Wir haben Lewandowsi an diesem historsichen Tag begleitet und ihn genau beobachtet:

1971/72 erzielte der legendäre Gerd Müller 40 Tore in einer Spielzeit. Ein Rekord, der lange als unerreichbar galt – bis zum 15. Mai 2021. „Ich kann noch nicht fassen, was mir gerade gelungen ist“, sagte der 32-Jährige nach dem 2:2 im Breisgau völlig überwältigt von diesem „legendären Rekord“. In der großen Anerkennung und Bewunderung für den Bomber jubelte Lewandowski anschließend mit einem Shirt, das Müllers Gesicht und die Worte „4 EVER GERD“ zeigte – ein absoluter Gänsehaut-Moment. „Es war ein emotionales Spiel und auch die Vorbereitung auf das Spiel war die ganze Woche schon emotional“, meinte der Toptorjäger weiter.

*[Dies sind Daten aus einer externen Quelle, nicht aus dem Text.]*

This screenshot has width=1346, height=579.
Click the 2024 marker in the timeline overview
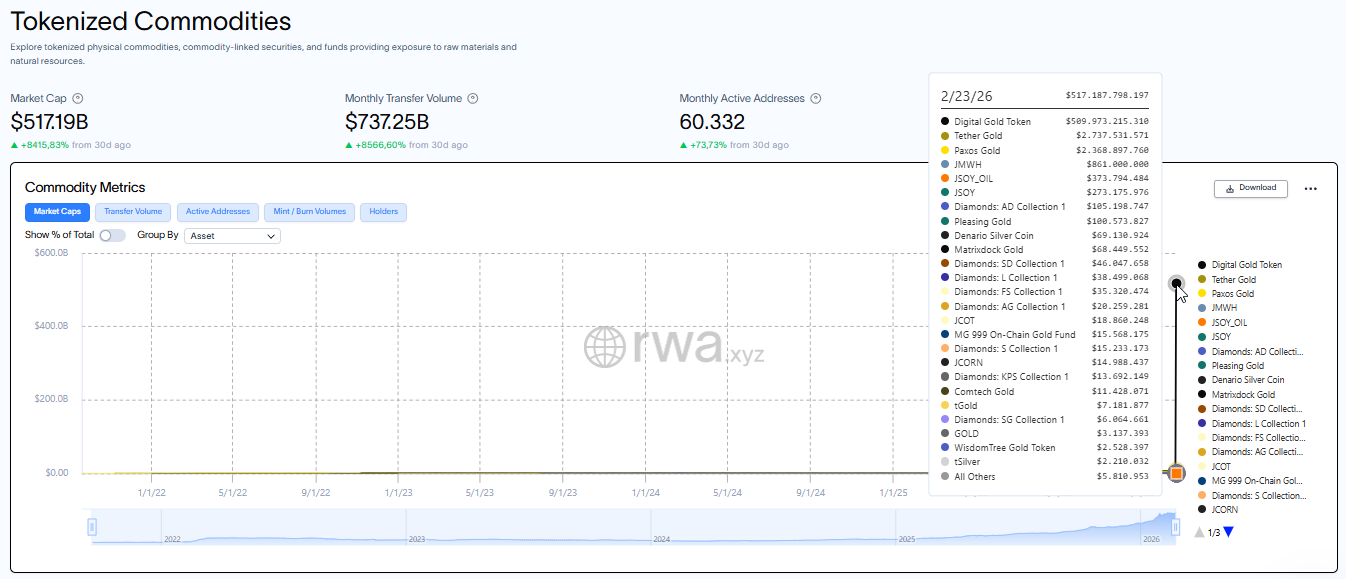tap(664, 537)
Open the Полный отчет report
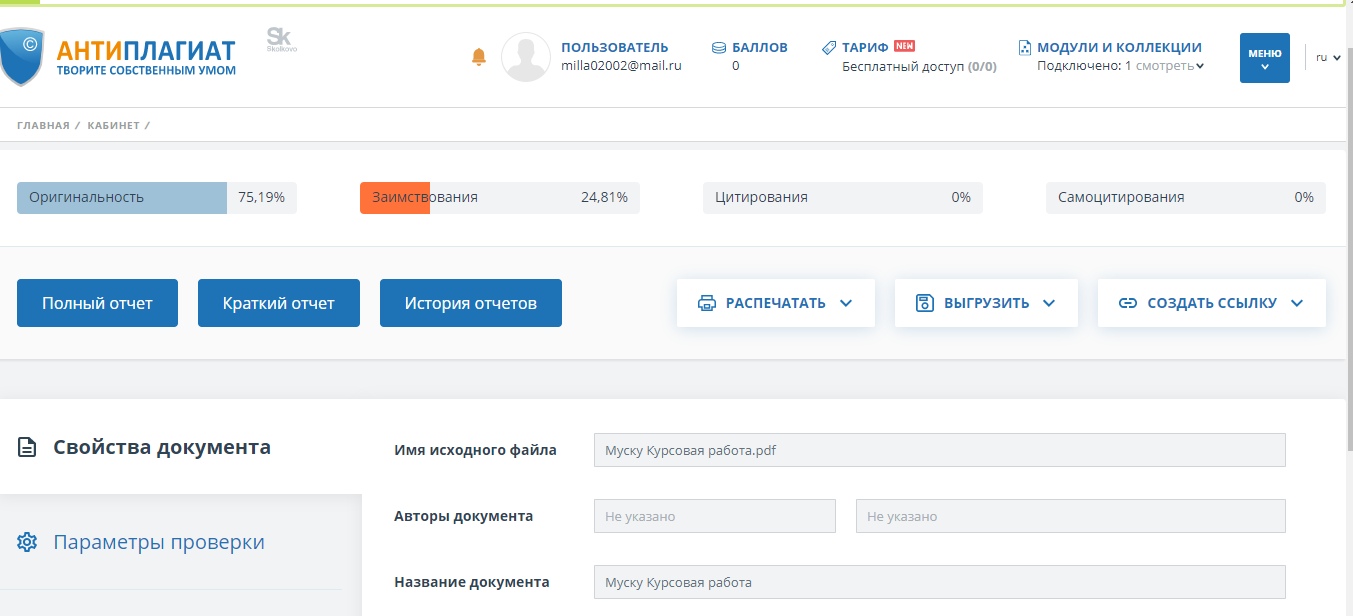 coord(97,303)
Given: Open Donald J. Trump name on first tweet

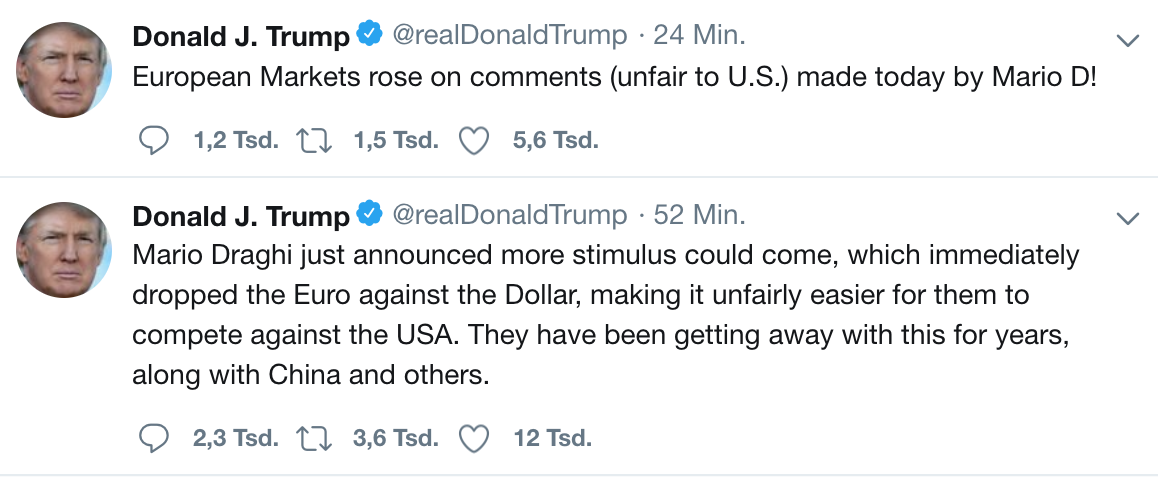Looking at the screenshot, I should click(x=241, y=37).
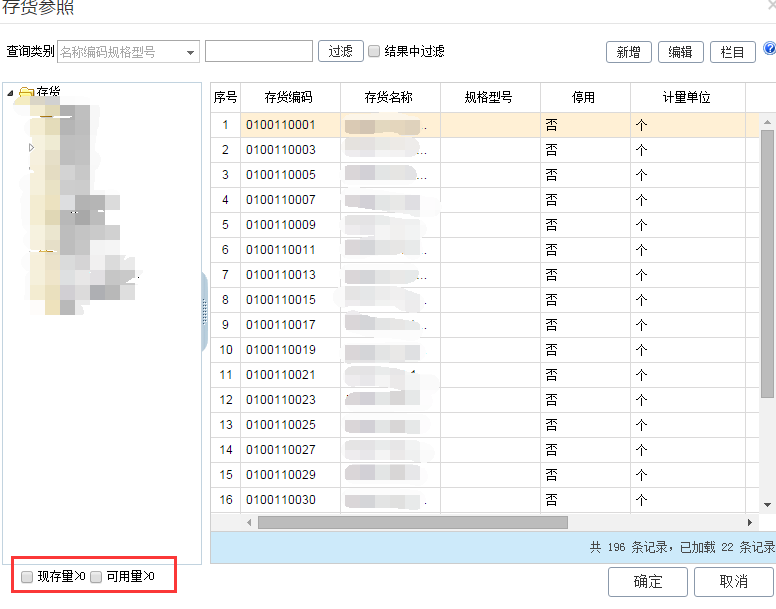Click the 存货 folder icon in tree
This screenshot has height=609, width=776.
click(x=26, y=93)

Rekord lässt Lewandowski nicht kalt

Dass dies keine leeren Worte waren, merkte man vielleicht in der 78. Minute, als Lewandowski zwei riesige Chancen liegen ließ, die er normalerweise im Schlaf verwertet. „Menschlich“ bezeichnete dies Thomas Müller und auch Lewandowski grämte sich nicht wirklich. „Vielleicht kann man so einen Rekord nicht an einem Tag brechen und neu aufstellen“, meinte er angesichts des verpassten 41. Tores und damit der alleinigen Bestmarke.

Der Saisonverlauf zeigt, wie das Torekonto der beiden Ballermänner stetig wuchs. Gerd Müller erzielte seinen 40. Treffer schon am 32. Spieltag, Robert Lewandowski am 33.

Großes Lob und Bewunderung von allen Seiten

Schon mit dem geteilten Rekord hat sich Lewandowski endgültig in den Geschichtsbüchern verewigt und gehört zu den besten Stürmern aller Zeiten. „Vor sieben Jahren haben wir ihn ablösefrei zum FC Bayern geholt, und er wurde einer der wertvollsten Spieler unserer Vereinsgeschichte“, schwärmte Karl-Heinz Rummenigge, einst selbst ein Weltklasse-Stürmer der noch mit Gerd Müller zusammenspielte. „Ich weiß, dass Gerd Robert diesen Tag von Herzen gönnt. Beide sind Stürmer, die in der Geschichte des Fußballs herausstechen“, so der Vorstandsvorsitzende weiter.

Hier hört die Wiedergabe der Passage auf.